Manuscript Title:

A REVIEWED STUDY OF DEEP LEARNING TECHNIQUES FOR THE EARLY DETECTION OF SKIN CANCER

Author:

PRAJAKTA PAVAN SHIRKE, Dr. AMIT RAMESH GADEKAR

DOI Number:

DOI:10.17605/OSF.IO/7WZ9C

Published : 2022-02-10

About the author(s)

1. PRAJAKTA PAVAN SHIRKE - Research Scholar, Sandip University, Nashik, Maharashtra, India.
2. Dr. AMIT RAMESH GADEKAR - Professor, Sandip University, Nashik, Maharashtra, India.

Full Text : PDF

Abstract

An unchecked proliferation of malignant cells may spread throughout the body, causing cancer. Skin cancer is one of the worst types of the disease since it may spread quickly and leave no survivors. Deoxyribonucleic acid (DNA) breaks in skin cells produce mutations, which in turn lead to cancer.
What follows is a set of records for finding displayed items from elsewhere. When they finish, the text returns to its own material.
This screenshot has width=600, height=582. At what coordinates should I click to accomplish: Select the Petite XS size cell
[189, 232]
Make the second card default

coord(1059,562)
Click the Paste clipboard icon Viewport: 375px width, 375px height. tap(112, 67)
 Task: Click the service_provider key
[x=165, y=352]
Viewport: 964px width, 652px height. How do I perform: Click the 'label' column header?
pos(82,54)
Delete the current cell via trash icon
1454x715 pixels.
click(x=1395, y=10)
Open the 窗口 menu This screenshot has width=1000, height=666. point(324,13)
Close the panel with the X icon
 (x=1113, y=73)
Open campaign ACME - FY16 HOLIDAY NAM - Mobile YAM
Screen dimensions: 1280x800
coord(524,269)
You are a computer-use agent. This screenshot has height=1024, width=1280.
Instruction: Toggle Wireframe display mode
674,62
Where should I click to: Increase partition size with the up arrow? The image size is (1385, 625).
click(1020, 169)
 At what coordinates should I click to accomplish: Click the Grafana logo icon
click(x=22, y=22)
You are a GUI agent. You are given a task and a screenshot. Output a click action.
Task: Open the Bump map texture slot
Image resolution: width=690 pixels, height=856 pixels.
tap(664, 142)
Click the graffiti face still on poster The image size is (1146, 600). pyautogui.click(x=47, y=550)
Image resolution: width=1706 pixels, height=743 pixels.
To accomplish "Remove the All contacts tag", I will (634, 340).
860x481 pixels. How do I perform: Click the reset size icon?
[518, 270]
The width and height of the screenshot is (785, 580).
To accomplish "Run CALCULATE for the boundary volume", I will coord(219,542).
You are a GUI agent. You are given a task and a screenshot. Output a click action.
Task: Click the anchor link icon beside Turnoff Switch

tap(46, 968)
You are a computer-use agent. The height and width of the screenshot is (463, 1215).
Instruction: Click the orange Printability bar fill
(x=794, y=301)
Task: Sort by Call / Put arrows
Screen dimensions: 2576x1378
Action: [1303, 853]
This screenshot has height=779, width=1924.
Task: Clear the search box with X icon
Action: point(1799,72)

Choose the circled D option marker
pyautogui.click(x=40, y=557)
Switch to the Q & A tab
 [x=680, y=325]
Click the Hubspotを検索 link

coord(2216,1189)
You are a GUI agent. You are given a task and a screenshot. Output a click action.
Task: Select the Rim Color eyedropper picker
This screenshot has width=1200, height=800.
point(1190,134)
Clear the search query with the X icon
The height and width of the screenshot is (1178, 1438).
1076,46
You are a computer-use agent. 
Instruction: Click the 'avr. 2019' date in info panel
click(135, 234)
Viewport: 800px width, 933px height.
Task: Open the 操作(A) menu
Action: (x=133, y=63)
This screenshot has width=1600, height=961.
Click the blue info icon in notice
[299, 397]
In the early stages, skin cancer tends to spread slowly to other areas of the body, thus early detection is critical. The biopsy technique is well recognized by doctors when they are identifying illnesses. The skin is scrapped or detached in the biopsy process, and specific laboratory experiments can be conducted on these skin samples. This process is time-intensive and often frustrating because of this. Computer-aided screening allows early-stage diagnosis of skin cancer. Typically, macroscopic photographs are branded as quantifiable images that are generally used for computer processing, and these images are captured utilizing a typical digital camera and video. Medical photographs have many problems, such as low lighting and the appearance of artifacts such as skin lines, highlights, repetitions and hair in the pictures. Researching skin lesions is very difficult because of these complications. Several measures are involved in detecting skin cancer at the computational level, such as preprocessing, recognizing trends, selecting features, and extraction of features and identification. The area of computer vision, in particular, has benefited greatly from deep learning.'' Due to deep learning's ability to automatically learn and extract meaningful features from raw data, it removes the requirement for feature engineering altogether. Deep learning has become a potent feature learning technique because to recent advancements in software and hardware technology. Engineering features by hand is a laborious and time-consuming procedure that necessitates the use of human expertise. A overview of deep learning methods for skin cancer early detection is presented in this article. Deep learning techniques are examined.


Keywords

Deep Learning Techniques, Detection, Skin Cancer, Cancer, Deoxyribonucleic Acid, Etc.